O desabamento de uma ponte sobre o Rio Taquari, na rodovia MS-168, resultou na morte do caminhoneiro Alexandre de Freitas, de 49 anos, na última quinta-feira (13). Após a queda da estrutura, o veículo ficou preso na cabine.
Bruna Lima, de 29 anos, filha de Alexandre, manifestou publicamente a busca por justiça e explicações por parte do Estado. O caminhoneiro possuía 30 anos de experiência na profissão e atuava há duas décadas na empresa em que estava a serviço no momento do acidente. A família, impactada pela perda, considera ingressar com uma ação judicial contra o Estado em resposta ao ocorrido.
Posicionamento Estadual e Ações Pós-Acidente
Na sexta-feira (14), o Governador de Mato Grosso do Sul, Eduardo Riedel (PP), abordou o tema das pontes estaduais em um evento público. Ele afirmou que o Estado poderá proceder à implosão de estruturas consideradas inseguras, caso avaliações técnicas concluam pela inviabilidade de recuperação.

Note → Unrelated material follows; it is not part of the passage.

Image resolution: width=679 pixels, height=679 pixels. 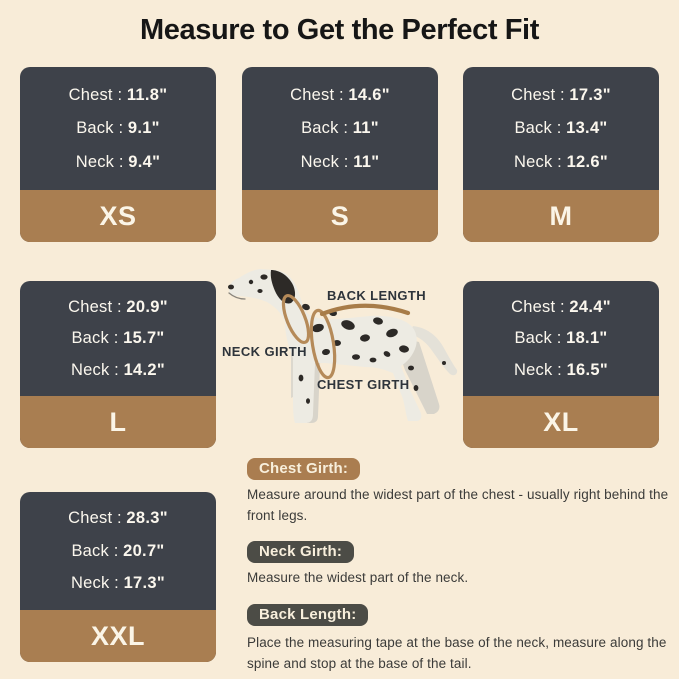 I want to click on back-measurement: Back : 9.1", so click(x=118, y=128).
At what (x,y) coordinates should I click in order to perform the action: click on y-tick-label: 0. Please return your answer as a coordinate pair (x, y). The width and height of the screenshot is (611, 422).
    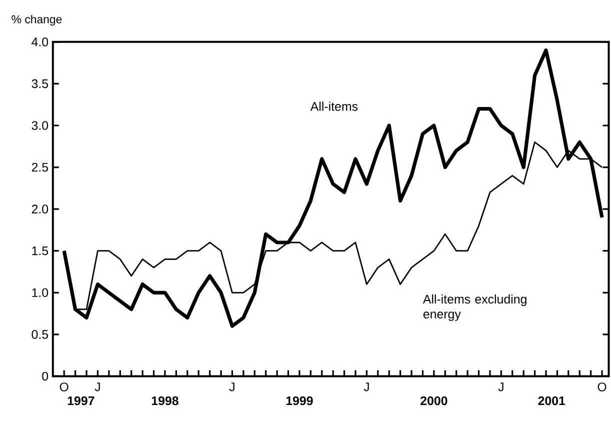
    Looking at the image, I should click on (45, 376).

O Governador informou que sete pontes foram construídas pela mesma empresa responsável pela estrutura que cedeu, e que três delas já apresentaram colapsos. A Agência Estadual de Gestão de Empreendimentos (Agesul) contratou uma empresa de engenharia especializada para realizar uma avaliação detalhada das demais estruturas.
O estudo técnico tem como objetivo determinar se as pontes existentes necessitam de reforço estrutural ou se a demolição é a medida mais adequada. A previsão é que esta análise seja concluída no prazo de um a dois meses.